The resources will include evidence-based lessons on safe online behavior for students in grades K-12 (including how to manage privacy, digital footprints, cyberbullying, and healthy device habits), grade-level teacher guides on how to promote responsible technology use, regional teacher trainings aligned with distraction free school policies, and toolkits and webinars for parents to reinforce responsible technology and device use at home. By reiterating the importance of digital responsibility, these resources promote online safety, enhance responsible technology use learning, and equip students and educators with resources to protect the mental health of our students.

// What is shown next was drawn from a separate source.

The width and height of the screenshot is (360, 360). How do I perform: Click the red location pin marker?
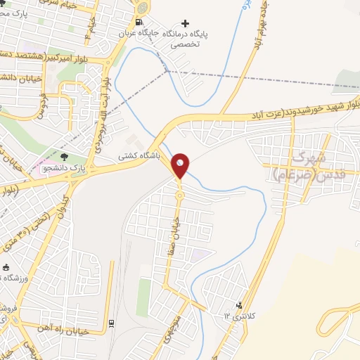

Governor Hochul’s nation-leading $1 billion mental health initiative and hundreds of millions of dollars in funding in subsequent budgets is significantly expanding access to care for young people and their families – from increasing inpatient and residential treatment capacity to building community-based services designed to help youth remain at home and in their community:
- Governor Hochul also expanded school-based mental health clinics, which help students get a licensed mental health care provider in a familiar stigma-free setting on their school campus. The state now supports 1,300 clinic satellites, up from 872 in 2020, covering 25 percent of all NYS public schools.
- Governor Hochul’s focus on youth mental health also led to the creation of new Youth Assertive Community Treatment teams to support young people with serious emotional disturbances who are either at risk of entering, or are returning home from high intensity services, such as inpatient settings or residential services. New York funds 42 new Youth ACT teams — 23 now operational -- in 31 counties, providing youth and family therapy, medication management, family and peer support, and skill-building.
- There are also now 65 Home Based Crisis Intervention Teams - including 60 that are now accepting referrals - which serve youth between the ages of 5 and 20 and provide intensive individualized services to help families support young people recovering from mental illness in their own homes.
- Governor Hochul also established the Youth Mental Health Advisory Board, a 30-member advisory board which includes youth between the ages of 11 and 17. The advisory board convenes quarterly and is designed to ensure that youth-informed best practices continue to be incorporated in developing behavioral health programs and policies.
- Governor Hochul also expanded Youth Safe Spaces programs, which provide a place for young people between the ages of 12 and 24 to access behavioral health and wellness resources, foster positive relationships with their peers, and receive support in a comfortable setting. To support the initiative developed with input from the Governor’s Youth Mental Health Advisory Board, the Office of Mental Health awarded $7.5 million to establish four sites this fall and is soliciting proposals for additional locations to be awarded early next year.